TASK DETAILS
Begin at the line containing "Viewport: 1568px width, 670px" and stop after the last of the rows, reproducing those lines with "progress bar" replaced by "status indicator" and everything else unchanged. Leave the pictures out of the answer.

Entries for locating text and elements:

»»

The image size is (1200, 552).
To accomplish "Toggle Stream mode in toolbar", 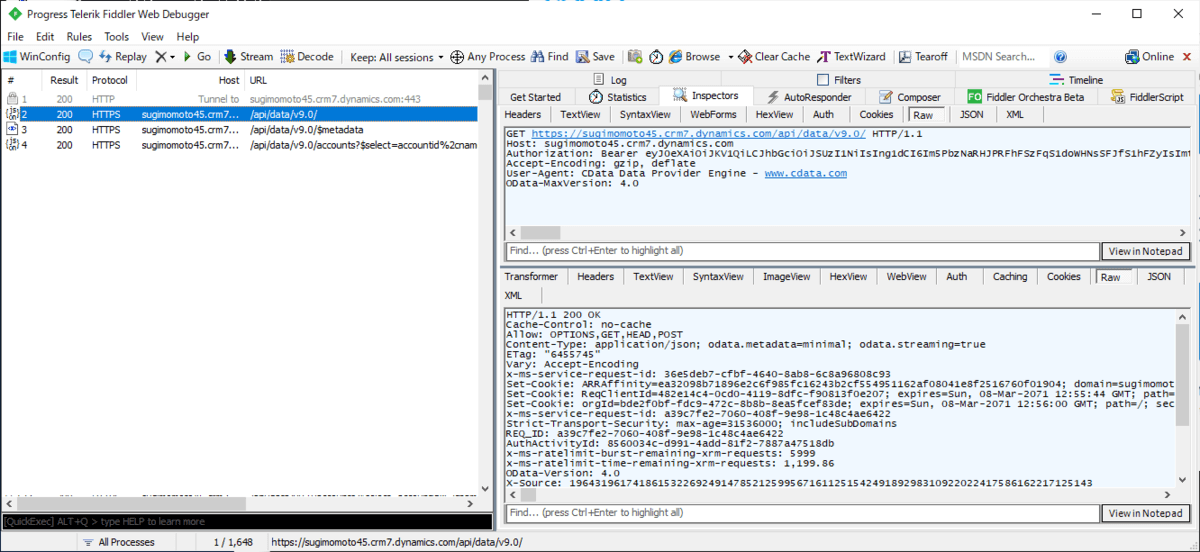I will [x=248, y=57].
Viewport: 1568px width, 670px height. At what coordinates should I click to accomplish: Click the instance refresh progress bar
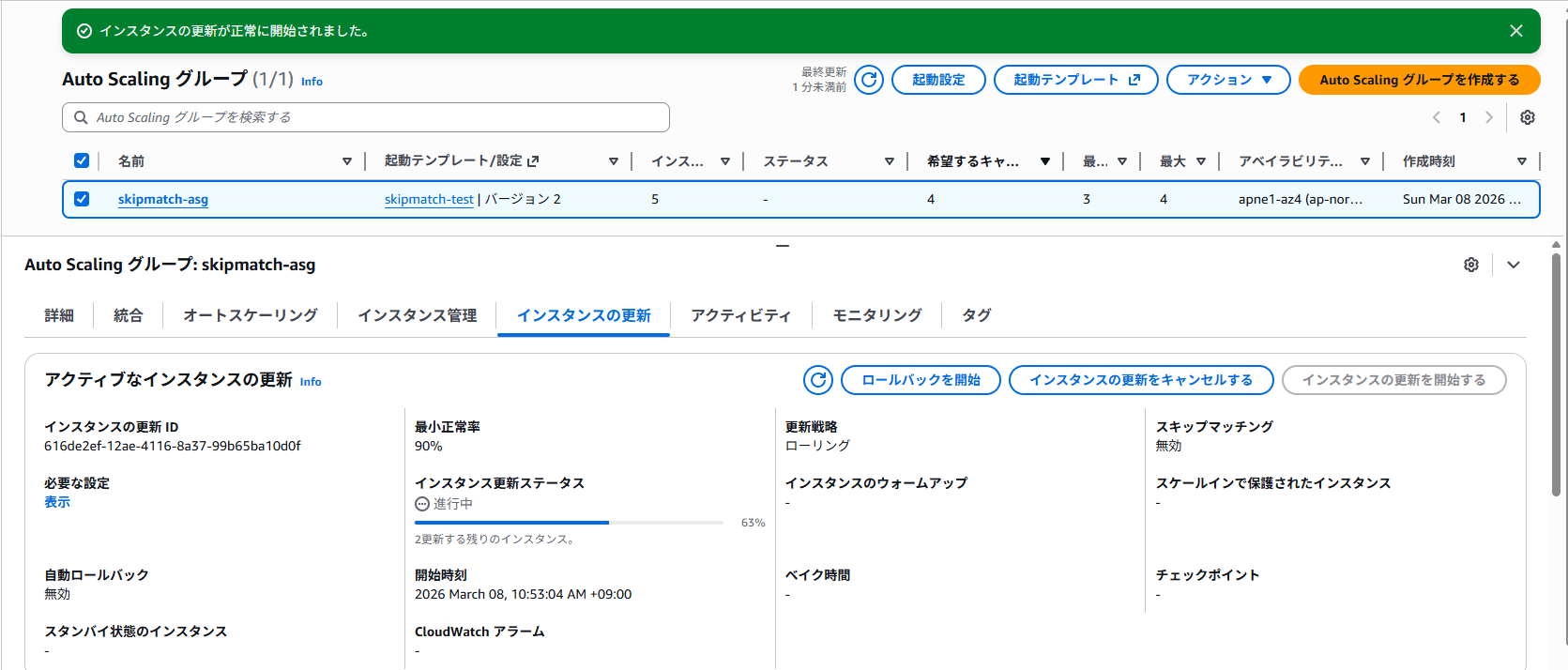(569, 522)
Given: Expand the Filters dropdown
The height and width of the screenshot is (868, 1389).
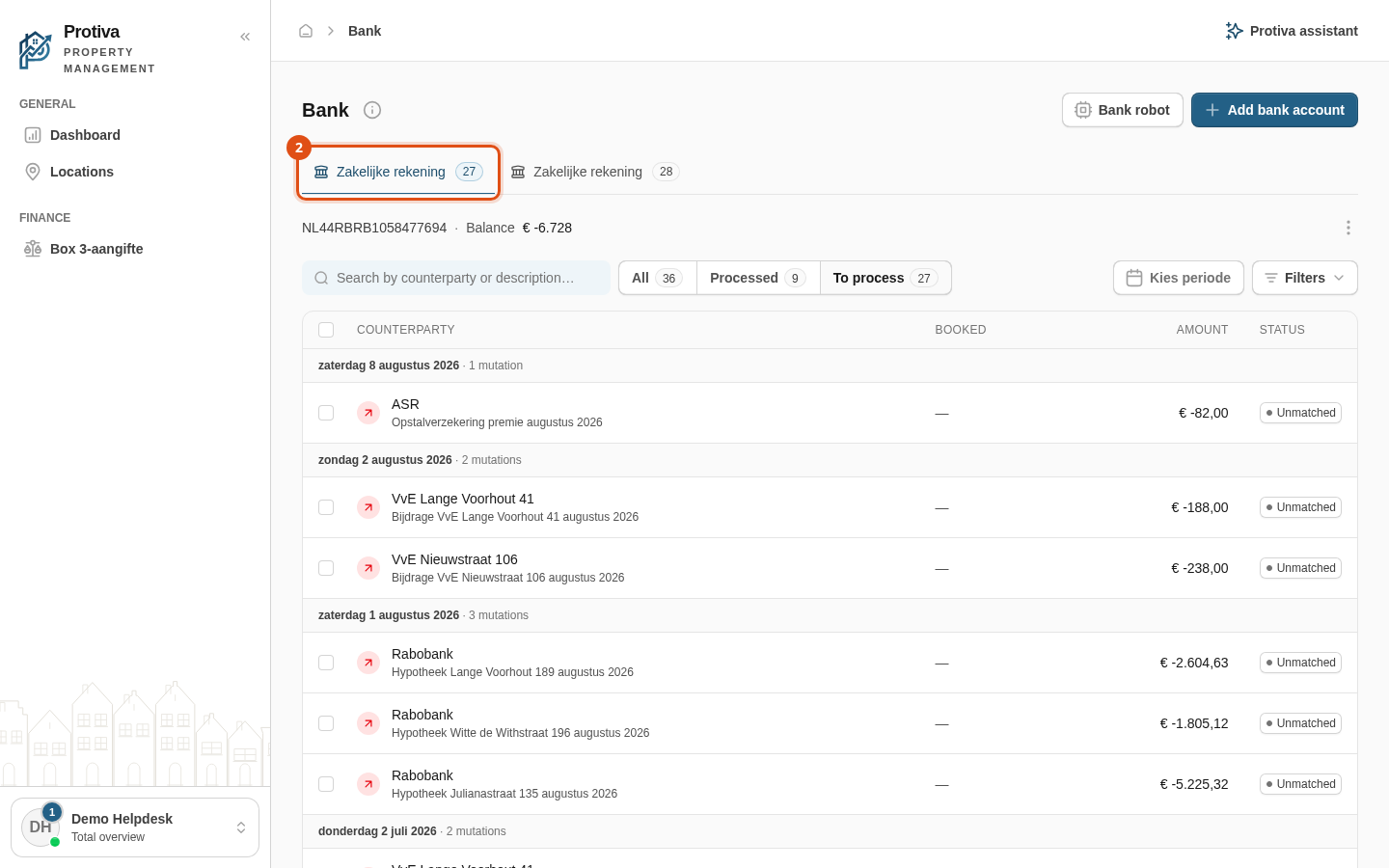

««

SOLUTION FOR THIS PROBLEM
Viewport: 1568px width, 670px height. At what coordinates should I click to accomplish: Click the instance refresh status indicator
(569, 522)
Given: Expand the Filters dropdown
The height and width of the screenshot is (868, 1389).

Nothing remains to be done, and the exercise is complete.